# [Prompt]
Only one stretch of the data below is needed. Output the lines from the one with "CNCG (179, 2000)" up to and including the one with "Organisation fédérale (213, 1933)", exactly as they stand.

═══ Recorded data

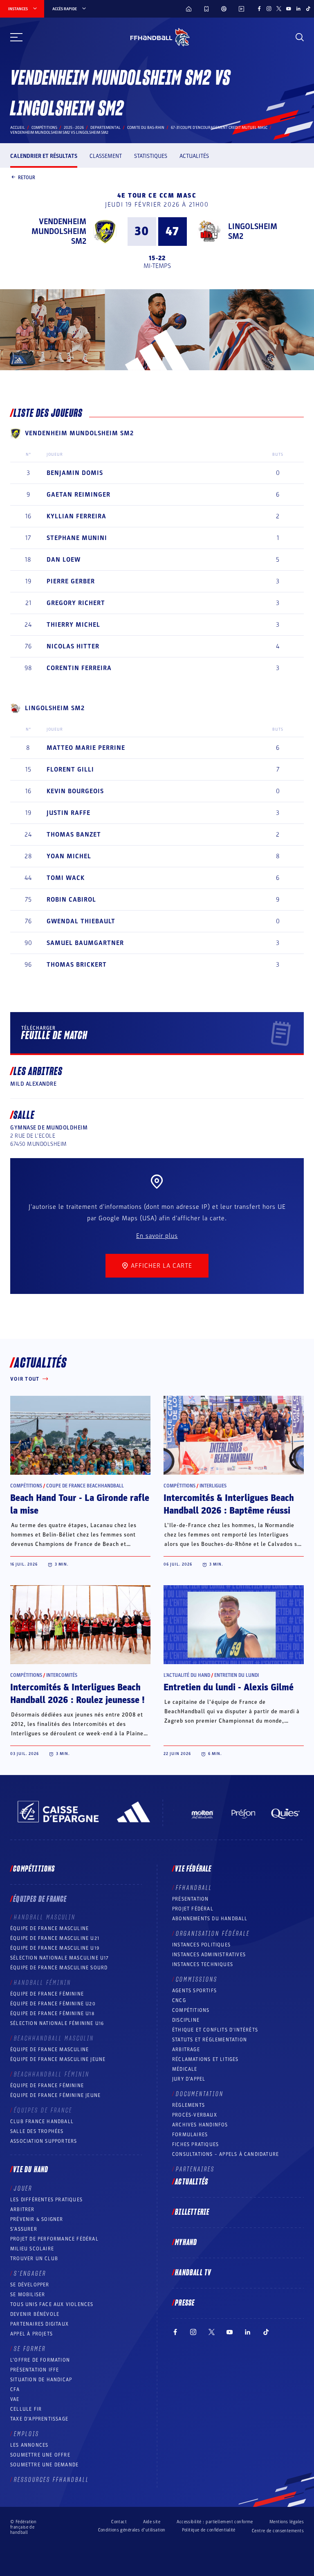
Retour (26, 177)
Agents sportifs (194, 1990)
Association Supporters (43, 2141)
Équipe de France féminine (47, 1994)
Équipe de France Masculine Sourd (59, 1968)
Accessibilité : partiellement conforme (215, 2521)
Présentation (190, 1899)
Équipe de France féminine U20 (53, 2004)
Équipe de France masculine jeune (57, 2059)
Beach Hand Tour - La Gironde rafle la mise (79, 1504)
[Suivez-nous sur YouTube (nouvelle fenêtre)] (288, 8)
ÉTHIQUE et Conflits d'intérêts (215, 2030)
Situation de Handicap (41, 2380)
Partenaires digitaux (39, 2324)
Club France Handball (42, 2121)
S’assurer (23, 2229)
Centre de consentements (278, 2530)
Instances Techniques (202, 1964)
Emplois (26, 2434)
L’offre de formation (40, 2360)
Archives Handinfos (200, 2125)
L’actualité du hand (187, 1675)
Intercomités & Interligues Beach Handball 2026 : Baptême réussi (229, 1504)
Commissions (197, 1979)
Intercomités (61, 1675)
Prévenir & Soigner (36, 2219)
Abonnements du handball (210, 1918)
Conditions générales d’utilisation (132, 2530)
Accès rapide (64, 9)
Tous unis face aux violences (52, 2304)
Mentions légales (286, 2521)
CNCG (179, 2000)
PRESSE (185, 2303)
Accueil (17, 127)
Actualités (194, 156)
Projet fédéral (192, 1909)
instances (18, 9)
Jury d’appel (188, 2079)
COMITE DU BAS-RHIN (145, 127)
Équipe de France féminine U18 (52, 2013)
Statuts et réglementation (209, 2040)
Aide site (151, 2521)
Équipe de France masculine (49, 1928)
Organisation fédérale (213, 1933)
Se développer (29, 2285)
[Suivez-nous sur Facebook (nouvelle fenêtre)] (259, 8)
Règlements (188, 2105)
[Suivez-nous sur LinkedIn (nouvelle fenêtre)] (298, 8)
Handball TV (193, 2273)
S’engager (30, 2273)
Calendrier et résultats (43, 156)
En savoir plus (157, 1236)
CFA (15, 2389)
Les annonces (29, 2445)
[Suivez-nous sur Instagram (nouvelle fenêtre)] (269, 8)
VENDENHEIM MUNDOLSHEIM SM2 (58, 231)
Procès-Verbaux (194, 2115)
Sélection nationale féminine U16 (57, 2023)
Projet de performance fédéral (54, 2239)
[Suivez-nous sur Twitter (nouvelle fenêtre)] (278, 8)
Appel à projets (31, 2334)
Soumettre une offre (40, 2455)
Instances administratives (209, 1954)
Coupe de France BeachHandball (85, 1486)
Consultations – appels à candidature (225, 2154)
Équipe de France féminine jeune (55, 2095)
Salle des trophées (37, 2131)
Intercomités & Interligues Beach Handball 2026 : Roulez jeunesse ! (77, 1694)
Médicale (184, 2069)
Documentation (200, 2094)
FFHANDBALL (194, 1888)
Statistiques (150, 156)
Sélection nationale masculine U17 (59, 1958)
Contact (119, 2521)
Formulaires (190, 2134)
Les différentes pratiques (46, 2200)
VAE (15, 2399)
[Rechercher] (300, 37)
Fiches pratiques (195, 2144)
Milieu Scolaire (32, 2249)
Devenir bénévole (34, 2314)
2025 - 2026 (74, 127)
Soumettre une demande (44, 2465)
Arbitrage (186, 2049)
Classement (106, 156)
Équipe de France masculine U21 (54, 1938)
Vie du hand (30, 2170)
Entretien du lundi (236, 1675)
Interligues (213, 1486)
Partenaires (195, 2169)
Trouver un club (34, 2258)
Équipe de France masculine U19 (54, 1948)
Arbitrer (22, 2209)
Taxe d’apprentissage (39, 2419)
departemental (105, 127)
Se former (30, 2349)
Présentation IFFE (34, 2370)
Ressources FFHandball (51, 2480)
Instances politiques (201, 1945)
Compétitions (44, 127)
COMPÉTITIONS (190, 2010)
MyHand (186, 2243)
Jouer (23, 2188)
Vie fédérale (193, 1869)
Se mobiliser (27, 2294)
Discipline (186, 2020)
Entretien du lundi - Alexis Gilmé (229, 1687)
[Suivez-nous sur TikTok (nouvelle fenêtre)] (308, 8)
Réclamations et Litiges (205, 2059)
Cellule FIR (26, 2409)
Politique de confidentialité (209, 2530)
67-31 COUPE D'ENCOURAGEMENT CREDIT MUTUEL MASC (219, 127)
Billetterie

══════
═══ Recorded data

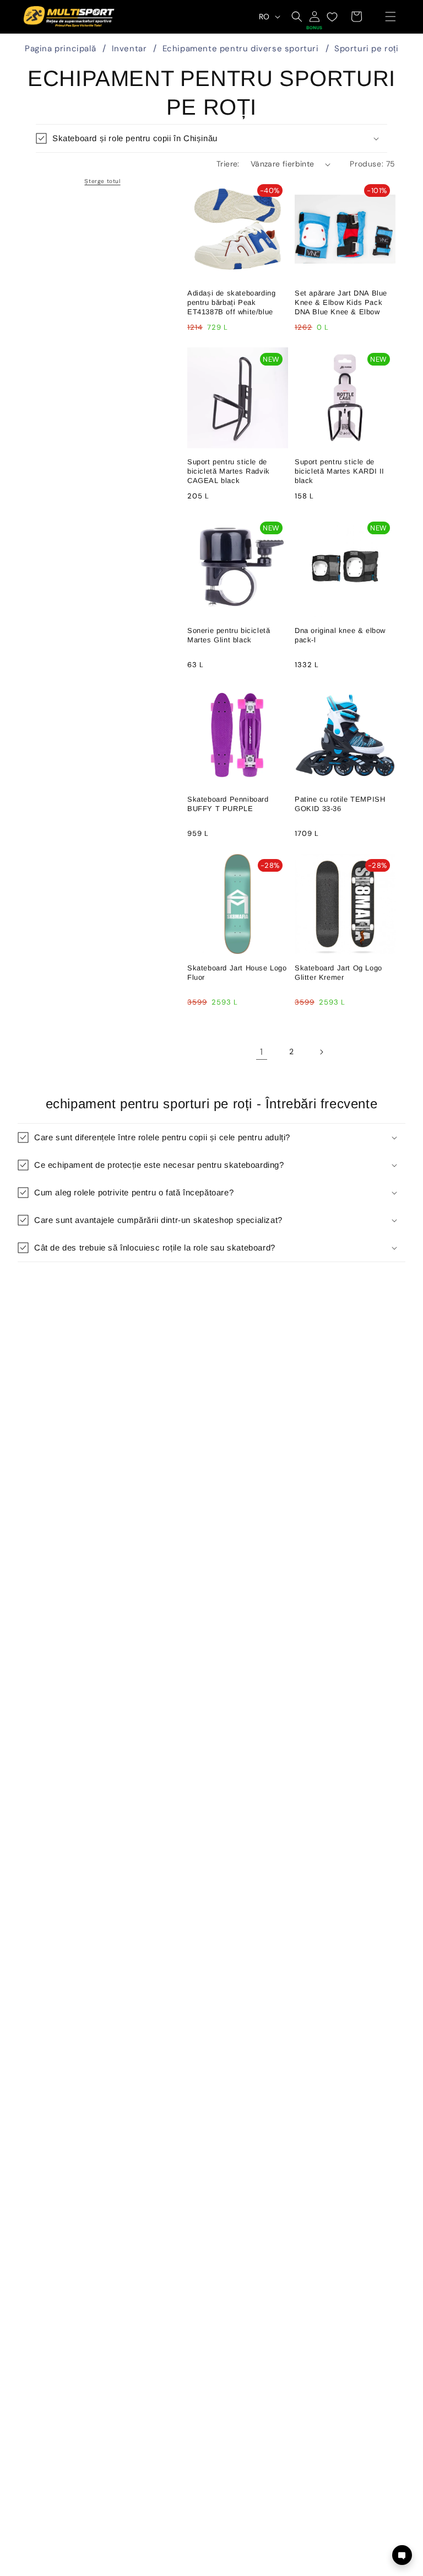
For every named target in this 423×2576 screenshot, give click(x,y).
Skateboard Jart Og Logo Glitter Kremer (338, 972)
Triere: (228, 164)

══════
═══ Recorded data

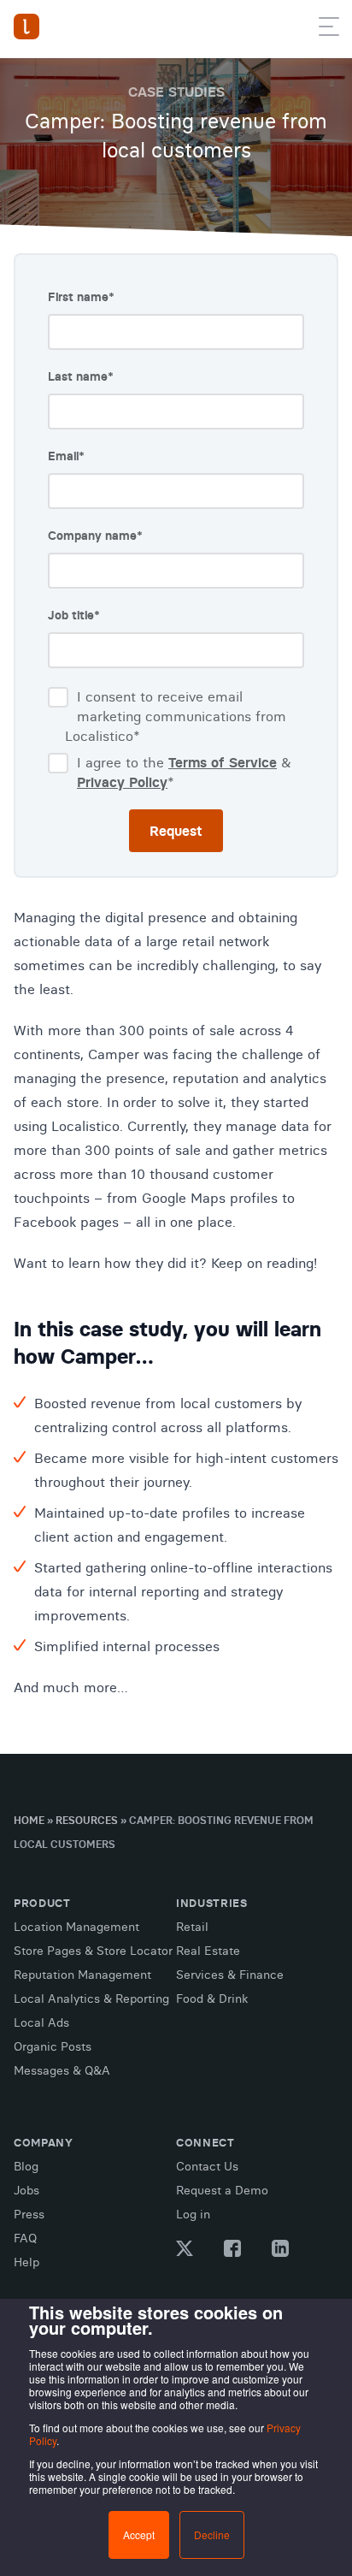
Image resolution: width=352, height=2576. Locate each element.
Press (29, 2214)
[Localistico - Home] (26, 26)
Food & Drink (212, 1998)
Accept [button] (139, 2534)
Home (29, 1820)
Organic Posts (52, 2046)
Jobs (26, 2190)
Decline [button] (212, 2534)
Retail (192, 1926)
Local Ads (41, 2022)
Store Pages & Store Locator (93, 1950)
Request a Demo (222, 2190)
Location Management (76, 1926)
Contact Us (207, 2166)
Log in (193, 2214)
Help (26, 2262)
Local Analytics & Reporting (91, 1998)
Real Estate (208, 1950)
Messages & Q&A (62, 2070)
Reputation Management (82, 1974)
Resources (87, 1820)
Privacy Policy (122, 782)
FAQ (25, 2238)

══════

# [Task output]
CNCG (179, 2000)
PRESSE (185, 2303)
Accueil (17, 127)
Actualités (194, 156)
Projet fédéral (192, 1909)
instances (18, 9)
Jury d’appel (188, 2079)
COMITE DU BAS-RHIN (145, 127)
Équipe de France féminine U18 (52, 2013)
Statuts et réglementation (209, 2040)
Aide site (151, 2521)
Équipe de France masculine (49, 1928)
Organisation fédérale (213, 1933)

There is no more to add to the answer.